26.8 C
Semarang
Sunday, 22 June 2025

Miris! Pelaku Kekerasan Seksual Didominasi Ayah Kandung

Artikel Lain

RADARSEMARANG.COM, Semarang – Kekerasan terhadap perempuan menjadi isu yang krusial. Di Kota Semarang, pada 2020 terjadi 164 kasus kekerasan, dan 145 di antaranya korbannya perempuan. Dari keseluruhan, sebanyak 88 kasus kekerasan yang dilaporkan adalah kekerasan seksual. Kekerasan ini pun bukan hanya terjadi di ranah publik, tetapi juga ranah domestik atau keluarga.

“Menurut catatan LBH Apik Semarang dari tahun 2016 sampai 2020, ada 24 kasus kekerasan seksual di ranah domestik, khususnya di Kota Semarang,” beber Direktur dan Advokat Publik LBH Apik Kota Semarang Raden Rara Ayu Hermawati Sasongko kepada RADARSEMARANG.COM.

Wanita yang akrab dipanggil Rara Ayu ini mengungkapkan, rata-rata korban yang mengalami kekerasan seksual di ranah domestik berasal dari usia yang belum matang, bahkan ada juga yang masih balita.
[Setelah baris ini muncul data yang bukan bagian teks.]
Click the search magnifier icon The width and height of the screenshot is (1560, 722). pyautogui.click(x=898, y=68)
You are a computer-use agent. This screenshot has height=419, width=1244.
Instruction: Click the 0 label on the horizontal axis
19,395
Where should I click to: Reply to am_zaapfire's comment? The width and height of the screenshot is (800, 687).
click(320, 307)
Mulai usia tiga tahun sampai 17 tahun. Mirisnya, pelaku kekerasan seksual di ranah domestik yang tertinggi adalah ayah dari sang korban sendiri.“Pelaku yang tertinggi adalah ayah kandung, kemudian ayah tiri juga,” katanya.
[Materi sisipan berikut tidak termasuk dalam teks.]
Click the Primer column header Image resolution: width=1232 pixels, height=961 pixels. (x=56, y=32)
Rara Ayu sebagai perwakilan dari LBH Apik Semarang juga mengatakan, pemerintah seharusnya lebih tegas dalam melakukan upaya pencegahan, memberikan sanksi tegas terhadap pelaku kekerasan terutama kekerasan seksual, membentuk program mengenai cara asuh orang tua, serta meningkatkan layanan dukungan terhadap korban.

“Menurut kami, kekerasan seksual merupakan satu kejahatan pelanggaran hak asasi manusia yang seharusnya pelaku mendapatkan hukuman secara maksimal dalam proses hukum sebagai salah satu upaya efek jera bagi para pelaku,” tuturnya.

Wanita berusia 30 tahun ini menambahkan, korban yang berani melaporkan kejadian kekerasan seksual yang dialami ke kepolisian, maka seharusnya korban mendapatkan hak perlindungan dari negara selama berhadapan dengan hukum.

“Perempuan harus berani dan bersikap tegas memberikan laporan ke kantor layanan perempuan dan anak, atau berani lapor ke kantor polisi ketika mengetahui atau mengalami sendiri kekerasan seksual,” tandasnya.

Pengamat media dan gender Undip Sunarto mengatakan, kekerasan seksual yang dilakukan oleh keluarga sendiri dilatarbelakangi oleh kurangnya moral si pelaku, dan seringkali didukung dengan ketidaktahuan korban akan bentuk pelecehan. Sehingga hal tersebut bisa terjadi. Menurutnya, anak-anak yang terkena pelecehan kerapkali tidak diberi bekal pengetahuan yang cukup terkait pendidikan seks. Sehingga tidak bisa menghindari ketika pelecehan itu terjadi. Hal tersebut dimanfaatkan oleh orang dewasa yang menjadi pelaku seksual.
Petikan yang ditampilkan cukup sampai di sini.